À partir de cette bibliothèque génétique, l'équipe a sélectionné 8 nanocorps spécifiques, capables de reconnaître et de bloquer 7 familles de toxines différentes. Cette sélection permet de constituer un mélange défini et reproductible, contrairement aux sérums traditionnels dont la composition peut varier d'un lot à l'autre. La production se fait ensuite en laboratoire, sans nécessiter de prélèvements répétés sur des animaux.
Les tests précliniques, détaillés dans la revue Nature, ont démontré une efficacité remarquable. Le cocktail de nanocorps a protégé des souris contre les venins de 17 des 18 espèces de serpents élapidés testées. Il a non seulement empêché le décès, mais a aussi significativement réduit les nécroses tissulaires, un dommage courant et invalidant que les traitements actuels peinent souvent à enrayer.
Un espoir pour les populations vulnérables
L'impact potentiel de cette découverte est immense pour la santé publique. L'Organisation Mondiale de la Santé classe la morsure de serpent parmi les maladies tropicales négligées les plus meurtrières, causant des dizaines de milliers de décès annuels et autant d'infirmités permanentes. Les communautés rurales d'Afrique subsaharienne et d'Asie du Sud sont les plus touchées, avec un accès limité à des soins adaptés.

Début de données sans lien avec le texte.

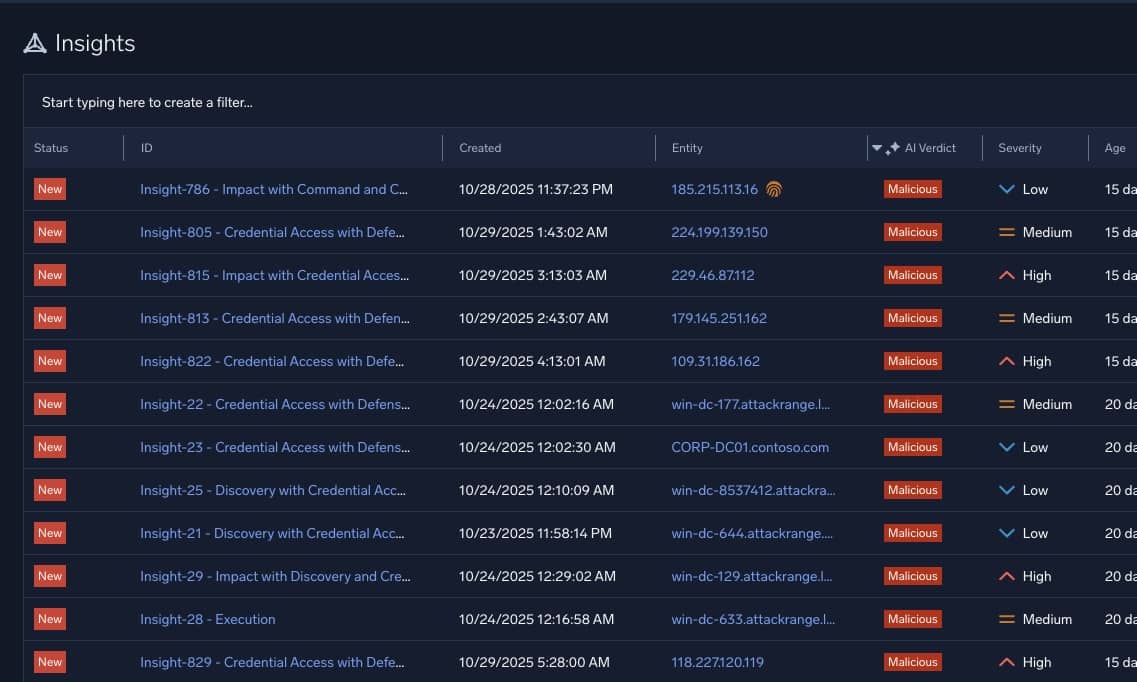Screen dimensions: 1137x682
Task: Sort by the Created column header
Action: (x=480, y=147)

La production recombinante offre une voie vers une meilleure accessibilité thérapeutique. En standardisant la fabrication, elle pourrait permettre de réduire les coûts de production et d'obtenir un produit de qualité constante. Cette approche élimine également les risques d'effets secondaires liés aux protéines animales étrangères, souvent présentes dans les sérums classiques et responsables de réactions indésirables.

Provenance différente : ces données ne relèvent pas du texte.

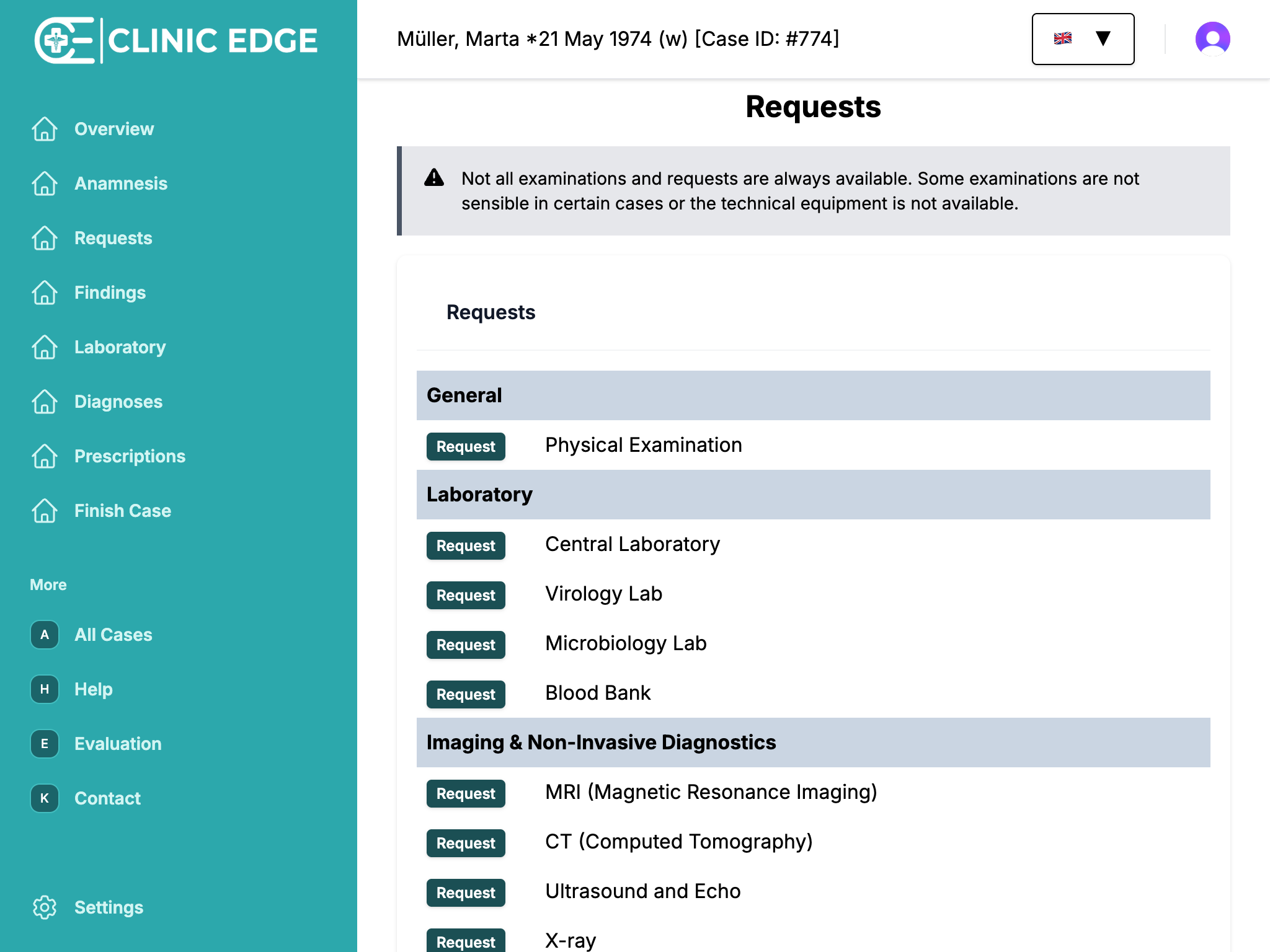
Task: Click the Settings gear icon
Action: point(45,907)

Bien que prometteur, ce traitement nécessite encore des développements avant une application clinique. Les prochaines étapes consisteront à optimiser la production à grande échelle et à valider l'innocuité et l'efficacité chez l'être humain. Les chercheurs travaillent déjà sur des formulations similaires pour cibler les serpents d'autres régions du monde, avec l'ambition de transformer durablement la prise en charge de cette urgence médicale.